Integrating AI and Learning Analytics for Data-Driven Pedagogical Decisions and Personalized Interventions in Education
Authors: Ramteja Sajja, Yusuf Sermet, David Cwiertny, Ibrahim Demir
Abstract: This research study delves into the conceptualization, development, and deployment of an innovative learning analytics tool, leveraging the capabilities of OpenAI's GPT-4 model. This tool is designed to quantify student engagement, map learning progression, and evaluate the efficacy of diverse instructional strategies within an educational context. Through the analysis of various critical data points such as students' stress levels, curiosity, confusion, agitation, topic preferences, and study methods, the tool offers a rich, multi-dimensional view of the learning environment. Furthermore, it employs Bloom's taxonomy as a framework to gauge the cognitive levels addressed by students' questions, thereby elucidating their learning progression. The information gathered from these measurements can empower educators by providing valuable insights to enhance teaching methodologies, pinpoint potential areas for improvement, and craft personalized interventions for individual students.

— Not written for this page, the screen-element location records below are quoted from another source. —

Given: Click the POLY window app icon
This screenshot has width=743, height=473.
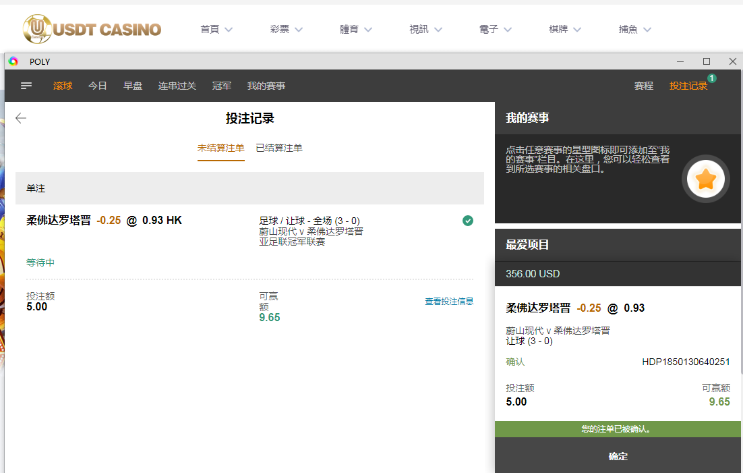Looking at the screenshot, I should [x=13, y=61].
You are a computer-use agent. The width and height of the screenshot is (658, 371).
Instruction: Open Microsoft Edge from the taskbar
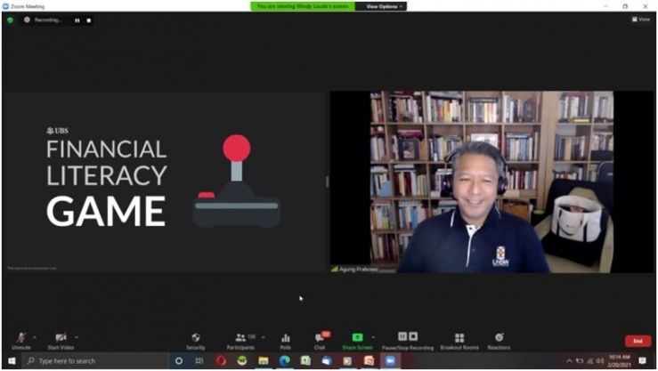pos(285,361)
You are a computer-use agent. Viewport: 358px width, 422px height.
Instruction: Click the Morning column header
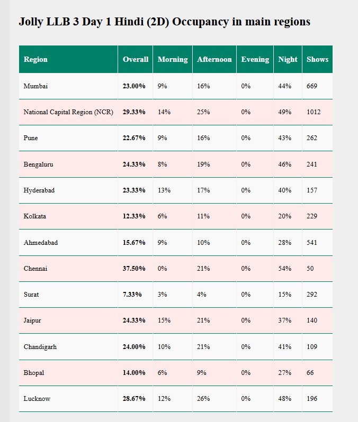[x=173, y=59]
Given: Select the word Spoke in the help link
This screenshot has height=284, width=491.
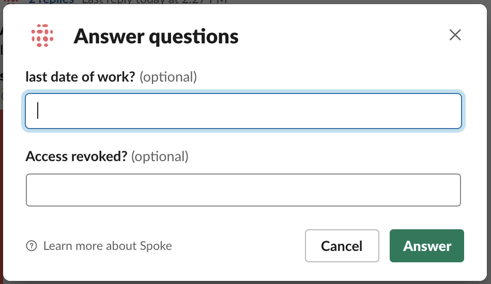Looking at the screenshot, I should 156,246.
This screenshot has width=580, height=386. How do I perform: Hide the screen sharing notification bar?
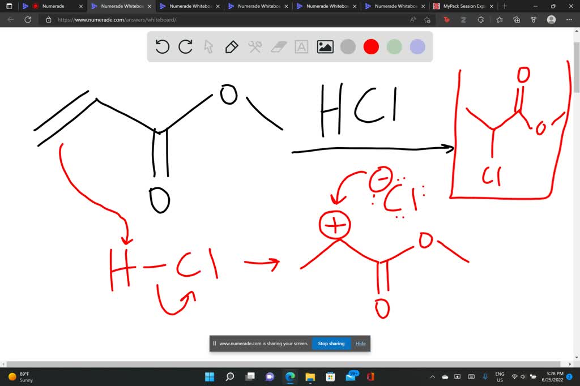click(x=360, y=344)
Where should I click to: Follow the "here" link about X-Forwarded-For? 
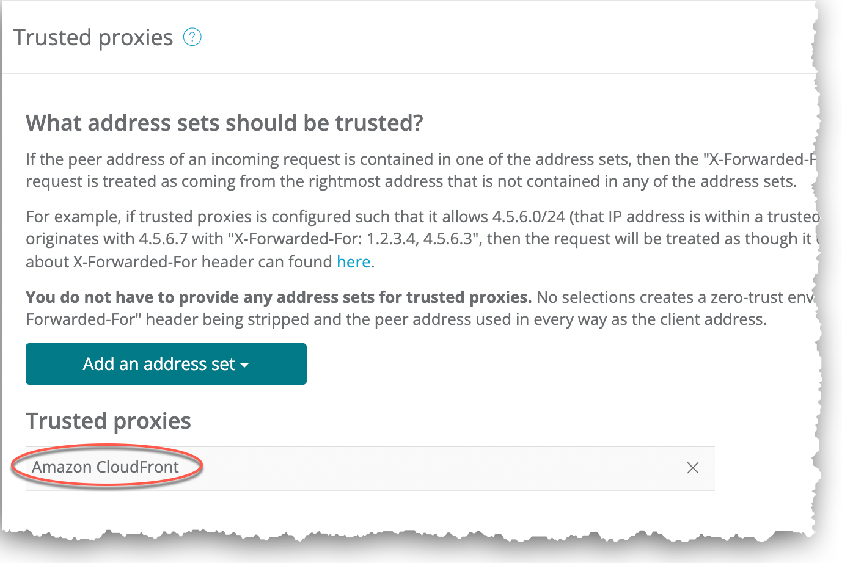353,262
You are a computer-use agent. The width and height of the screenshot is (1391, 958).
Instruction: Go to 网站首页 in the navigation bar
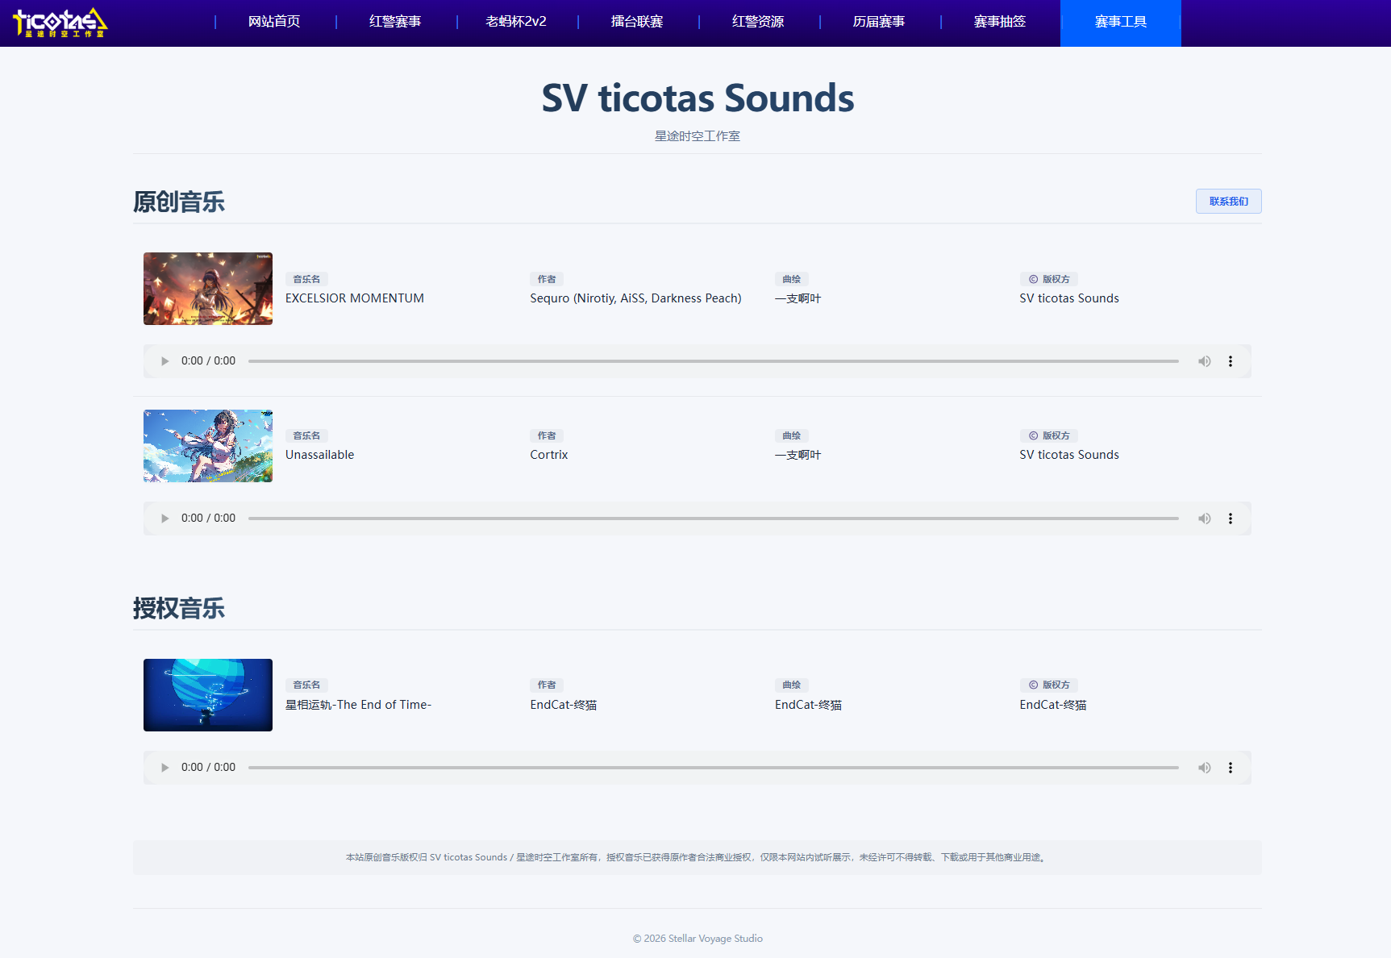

The study articulates the design intricacies, implementation strategy, and thorough evaluation of the learning analytics tool, underscoring its prospective contributions to enhancing educational outcomes and bolstering student success. Moreover, the practicalities of integrating the tool within existing educational platforms and the requisite robust, secure, and scalable technical infrastructure are addressed. This research opens avenues for harnessing AI's potential in shaping the future of education, facilitating data-driven pedagogical decisions, and ultimately fostering a more conducive, personalized learning environment.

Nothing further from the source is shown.